In a "community motive" driven society, every individual contributes based on their meaning, purpose and direction in life, and in families and social groupings, food, clothing and shelter needs are met. Life has always been an unfunded mandate. Newborns appear and needs must be met for the community to perpetuate for generations beyond count. How communities organize, gather wisdom and put it to use, determines how many generations that will be.

A nice, clean, intellectual reboot is what we'd prefer, where we are saved and all sins are forgiven. No harm, no foul. That does not seem possible.

"Community Motive," establishment of a long term stable community enables emergence of the "profit motive." The profit motive can operate to the extent that it does not become destructive to the home "community," or predatory to other communities. Since financialization enabled the taking of profits in advance, our futures will, necessarily be less. For the rich, austerity will be relative, for the poor it is already real.

By what steps do we get from what exists now, to the promised beautiful world of MMT? How is honesty to be restored as a foundation for trust and the blindness to fraud corrected?

Another M is needed: Modern Moral Money Theory – or maybe it should be just Moral Money Theory.

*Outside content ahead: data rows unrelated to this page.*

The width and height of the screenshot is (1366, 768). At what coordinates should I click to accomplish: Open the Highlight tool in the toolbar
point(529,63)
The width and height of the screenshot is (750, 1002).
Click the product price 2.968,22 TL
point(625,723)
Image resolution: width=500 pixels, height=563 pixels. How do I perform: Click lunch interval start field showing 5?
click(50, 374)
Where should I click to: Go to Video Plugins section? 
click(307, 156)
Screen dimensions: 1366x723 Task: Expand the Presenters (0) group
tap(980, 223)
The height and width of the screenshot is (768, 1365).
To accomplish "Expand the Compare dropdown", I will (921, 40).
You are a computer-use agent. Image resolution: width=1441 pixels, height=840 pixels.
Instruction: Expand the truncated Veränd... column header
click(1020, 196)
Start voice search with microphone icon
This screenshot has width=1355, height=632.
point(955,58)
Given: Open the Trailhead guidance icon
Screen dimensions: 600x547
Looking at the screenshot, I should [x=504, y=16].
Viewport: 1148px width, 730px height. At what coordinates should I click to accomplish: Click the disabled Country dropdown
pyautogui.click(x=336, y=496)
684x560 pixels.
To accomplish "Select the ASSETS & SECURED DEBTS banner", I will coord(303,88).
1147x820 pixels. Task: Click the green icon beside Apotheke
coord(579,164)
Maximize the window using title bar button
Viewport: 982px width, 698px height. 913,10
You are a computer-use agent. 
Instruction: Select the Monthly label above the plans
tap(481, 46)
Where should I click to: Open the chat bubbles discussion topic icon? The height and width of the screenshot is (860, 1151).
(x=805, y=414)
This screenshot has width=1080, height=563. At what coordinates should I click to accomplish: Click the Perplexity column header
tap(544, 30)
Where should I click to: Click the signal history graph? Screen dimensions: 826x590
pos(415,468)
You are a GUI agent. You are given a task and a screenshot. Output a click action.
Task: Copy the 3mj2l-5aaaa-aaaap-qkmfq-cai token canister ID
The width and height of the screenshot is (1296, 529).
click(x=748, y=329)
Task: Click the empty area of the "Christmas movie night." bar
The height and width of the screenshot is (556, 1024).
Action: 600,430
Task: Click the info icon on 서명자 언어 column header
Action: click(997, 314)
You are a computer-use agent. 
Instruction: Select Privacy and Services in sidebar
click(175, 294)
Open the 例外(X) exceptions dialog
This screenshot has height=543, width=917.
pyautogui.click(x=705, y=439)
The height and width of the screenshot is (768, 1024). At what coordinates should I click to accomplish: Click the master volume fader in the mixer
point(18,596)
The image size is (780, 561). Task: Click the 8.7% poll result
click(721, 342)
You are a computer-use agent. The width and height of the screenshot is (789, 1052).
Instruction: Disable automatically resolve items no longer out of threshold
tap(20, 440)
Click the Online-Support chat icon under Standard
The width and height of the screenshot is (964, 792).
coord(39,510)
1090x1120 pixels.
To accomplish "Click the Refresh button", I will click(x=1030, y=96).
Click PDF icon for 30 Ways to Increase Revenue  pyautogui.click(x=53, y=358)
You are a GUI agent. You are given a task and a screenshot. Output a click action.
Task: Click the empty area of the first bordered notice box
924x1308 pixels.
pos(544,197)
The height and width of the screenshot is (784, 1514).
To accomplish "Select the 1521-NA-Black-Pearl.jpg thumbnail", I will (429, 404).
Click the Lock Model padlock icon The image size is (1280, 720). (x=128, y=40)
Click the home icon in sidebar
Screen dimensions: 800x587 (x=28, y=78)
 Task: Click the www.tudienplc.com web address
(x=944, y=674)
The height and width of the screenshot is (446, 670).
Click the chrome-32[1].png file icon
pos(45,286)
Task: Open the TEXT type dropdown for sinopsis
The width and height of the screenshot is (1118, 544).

benleetJanuary 7th, 2013 at 7:33 pm

Over 650,000 talented policemen, firemen, teachers, etc. have been laid off in recent years because "we don't have the money". The putative "recovery" would be stronger if they were still employed. State and local governments do not have sovereign currencies. And the federal government has a "debt crisis" as we all know. If the Treasury sold bonds to the Fed to finance the employment of public workers, not only the 650,000 laid off but of millions who have been displaced permanently from private sector employment, this would be "counter-cyclical" (anti-recessionary) and the damage would be to whom? It would be inflationary? The problem would be that debtors would pay back their debts with compensation paid from newly created money, fiat money. Paying off these debts would shift the balance of wealth, workers would accumulate savings over time. And it would also be inflationary if taken too far. It sounds like Abba Lerner's Functional Finance redux, there's an article at Wikipedia. And as a policy it would democratize the money supply, which I think Chairman Bernanke characterizes as "politicize" not "democratize". He claims it would be very dangerous and politically misused. Perhaps. The latest Survey of Consumer Finances shows that the lower-saving 50% of U.S. households own 1.1% of the total U.S. household net worth, which I calculate comes to an average of $11,000 per household, when the stated average net worth for all households is $498,000. If the lower-half has next to nothing (1.1%) then the upper-half has almost all (98.9%) which raises the average for the upper half to around $1 million per household. I think this relationship distorts the labor market wage rates, but I can't prove it. But I think it is socially inefficient, in obvious need of improvement. We should explore MMT. We live in one of the most crime ridden and homicide ridden nations on earth, maybe creating jobs, raising wages, and creating IDAs (subsidized savings vehicles for low-earning households) would be a method of improving our collective lot.